REPUBLIKA.CO.ID, JAKARTA -- Sekretaris Fraksi Partai Demokrasi Indonesia Perjuangan (PDIP) sekaligus Ketua Komisi III DPR, Bambang Wuryanto, mengatakan Mahkamah Konstitusi (MK) masih berproses terkait gugatan terhadap sistem proporsional terbuka pada pemilihan umum (Pemilu). Bahkan, dia sudah mengonfirmasinya langsung ke MK.
"Sebagai Ketua Komisi III, saya langsung konfirmasi ke MK, 'Udah diambil keputusan belum ini?' 'Belum Pak' 'Yakin belum?' 'Belum' 'Yaudah. Jadi itu hoaks kan?' 'Hoaks'," ujar Bambang di Gedung Nusantara II, Kompleks Parlemen, Jakarta, Rabu (31/5/2023).
Dia menghargai sikap delapan fraksi yang menolak sistem proporsional tertutup untuk Pemilu 2024. Namun, dia meminta, semua pihak untuk menunggu keputusan MK terkait gugatan tersebut.
"Jadi, kalau ada isu seperti ini kawan-kawan bersikap lagi. Lah wong sikapnya sudah disampaikan kok di dalam MK kok. Kenapa tidak ikuti prosedur itu aja," ujar Bambang.
Sebanyak delapan fraksi di DPR menolak sistem proporsional tertutup diterapkan dalam pemilihan umum (Pemilu). Hanya Fraksi Partai Demokrasi Indonesia Perjuangan (PDIP) yang masih menyuarakan dukungan terhadap sistem tersebut, meski akan patuh terhadap putusan Mahkamah Konstitusi (MK).
Kedelapan fraksi tersebut mengingatkan MK terhadap putusannya sendiri pada 2008. Saat itu, MK memutuskan untuk tak lagi digunakannya sistem proporsional tertutup pada pemilihan umum setelahnya.

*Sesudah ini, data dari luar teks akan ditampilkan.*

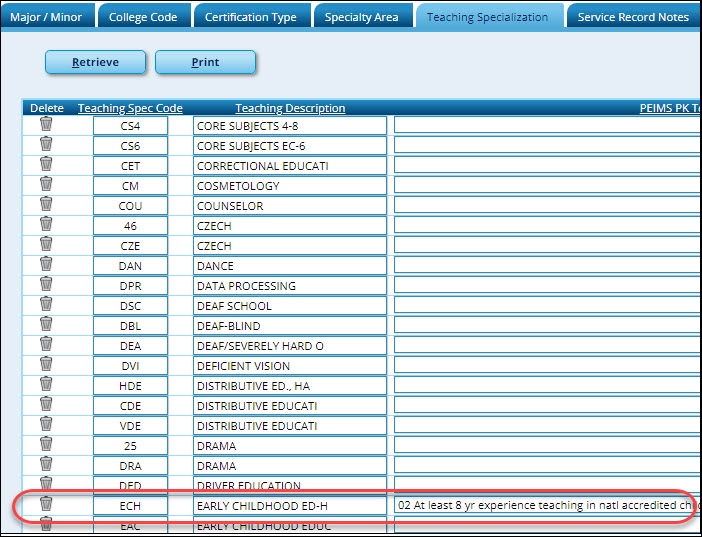This screenshot has height=537, width=702.
Task: Switch to the Major / Minor tab
Action: point(46,17)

Sistem proporsional terbuka sendiri merupakan putusan MK pada tanggal 23 Desember 2008 yang menyatakan bahwa Pasal 214 huruf a, b, c, d, dan e dalam Undang-Undang Nomor 7 Tahun 2017 tentang Pemilu tidak mempunyai kekuatan hukum mengikat. Dengan begitu, MK menyatakan bahwa sistem pemilu yang digunakan adalah sistem suara terbanyak.
Sementara itu pada 2022, pasal yang mengatur sistem proporsional terbuka kembali digugat ke MK. Sebanyak enam orang menjadi pemohon gugatan tersebut, yakni Demas Brian Wicaksono (pengurus PDIP Cabang Probolinggo), Fahrurrozi (bacaleg 2024), Yuwono Pintadi Ibnu Rachman Jaya (warga Jagakarsa, Jakarta Selatan), Riyanto (warga Pekalongan, Jawa Tengah), dan Nono Marijono (warga Depok, Jawa Barat).
"Karena sistem demokrasi maka kita harus pilih terbuka. Dulu MK sudah pernah mutus terbuka 2008, katanya kan putusan MK final dan mengikat, kalaupun ada orang uji, tidak lagi kan, udah lulus. Nah kalau dibuat tertutup ini salah," ujar Ketua Fraksi Partai Amanat Nasional (PAN) DPR Saleh Partaonan Daulay di Gedung Nusantara III, Kompleks Parlemen, Jakarta, Selasa (30/5/2023).